» **Records provided**

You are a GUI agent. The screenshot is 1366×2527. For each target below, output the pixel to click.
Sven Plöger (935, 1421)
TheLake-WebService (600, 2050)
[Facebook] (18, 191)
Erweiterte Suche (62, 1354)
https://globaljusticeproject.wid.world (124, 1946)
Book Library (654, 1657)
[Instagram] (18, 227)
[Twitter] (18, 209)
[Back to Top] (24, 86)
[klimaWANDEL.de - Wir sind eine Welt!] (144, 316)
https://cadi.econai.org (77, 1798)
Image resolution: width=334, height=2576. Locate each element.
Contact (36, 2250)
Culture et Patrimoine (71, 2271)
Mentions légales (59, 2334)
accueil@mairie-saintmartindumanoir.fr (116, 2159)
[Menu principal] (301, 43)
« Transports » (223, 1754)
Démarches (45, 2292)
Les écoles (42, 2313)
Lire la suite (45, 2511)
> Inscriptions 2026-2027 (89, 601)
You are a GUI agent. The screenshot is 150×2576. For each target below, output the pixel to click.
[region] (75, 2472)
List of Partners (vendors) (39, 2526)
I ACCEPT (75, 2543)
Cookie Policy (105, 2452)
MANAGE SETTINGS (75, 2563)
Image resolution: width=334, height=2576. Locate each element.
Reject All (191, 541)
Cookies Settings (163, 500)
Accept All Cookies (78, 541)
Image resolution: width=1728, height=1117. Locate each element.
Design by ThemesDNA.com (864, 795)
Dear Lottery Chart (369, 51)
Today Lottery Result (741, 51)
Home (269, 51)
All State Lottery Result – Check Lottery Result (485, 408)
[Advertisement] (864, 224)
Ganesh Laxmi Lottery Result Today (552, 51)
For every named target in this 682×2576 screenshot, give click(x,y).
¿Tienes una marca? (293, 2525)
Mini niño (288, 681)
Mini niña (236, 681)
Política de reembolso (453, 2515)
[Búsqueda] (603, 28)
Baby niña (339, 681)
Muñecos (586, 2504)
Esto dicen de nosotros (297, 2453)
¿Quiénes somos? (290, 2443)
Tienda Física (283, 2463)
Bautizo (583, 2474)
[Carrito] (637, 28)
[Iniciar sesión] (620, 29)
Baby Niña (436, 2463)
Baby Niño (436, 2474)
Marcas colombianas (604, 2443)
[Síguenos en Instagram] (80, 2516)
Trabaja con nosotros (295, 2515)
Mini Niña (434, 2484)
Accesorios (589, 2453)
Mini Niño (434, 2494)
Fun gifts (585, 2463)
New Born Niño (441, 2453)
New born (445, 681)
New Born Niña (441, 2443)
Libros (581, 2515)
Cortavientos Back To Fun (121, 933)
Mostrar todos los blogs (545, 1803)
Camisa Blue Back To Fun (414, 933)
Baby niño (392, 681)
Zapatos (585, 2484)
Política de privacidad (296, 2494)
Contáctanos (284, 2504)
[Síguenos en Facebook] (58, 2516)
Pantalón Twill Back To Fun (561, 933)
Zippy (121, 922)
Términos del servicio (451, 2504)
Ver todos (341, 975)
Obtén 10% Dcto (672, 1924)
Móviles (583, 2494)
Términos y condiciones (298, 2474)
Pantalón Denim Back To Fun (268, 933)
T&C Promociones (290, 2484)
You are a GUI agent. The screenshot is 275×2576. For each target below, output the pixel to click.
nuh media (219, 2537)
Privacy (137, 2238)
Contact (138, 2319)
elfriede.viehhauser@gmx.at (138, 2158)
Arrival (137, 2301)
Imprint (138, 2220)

» **Problem to solve**
Output each line exactly, from the first line of the data down to the line that contains "Culture et Patrimoine (71, 2271)", both included.

» **Answer for the task**
You are a GUI agent. The screenshot is 1366×2527. For each target below, output the pixel to click.
Sven Plöger (935, 1421)
TheLake-WebService (600, 2050)
[Facebook] (18, 191)
Erweiterte Suche (62, 1354)
https://globaljusticeproject.wid.world (124, 1946)
Book Library (654, 1657)
[Instagram] (18, 227)
[Twitter] (18, 209)
[Back to Top] (24, 86)
[klimaWANDEL.de - Wir sind eine Welt!] (144, 316)
https://cadi.econai.org (77, 1798)
Image resolution: width=334, height=2576. Locate each element.
Contact (36, 2250)
Culture et Patrimoine (71, 2271)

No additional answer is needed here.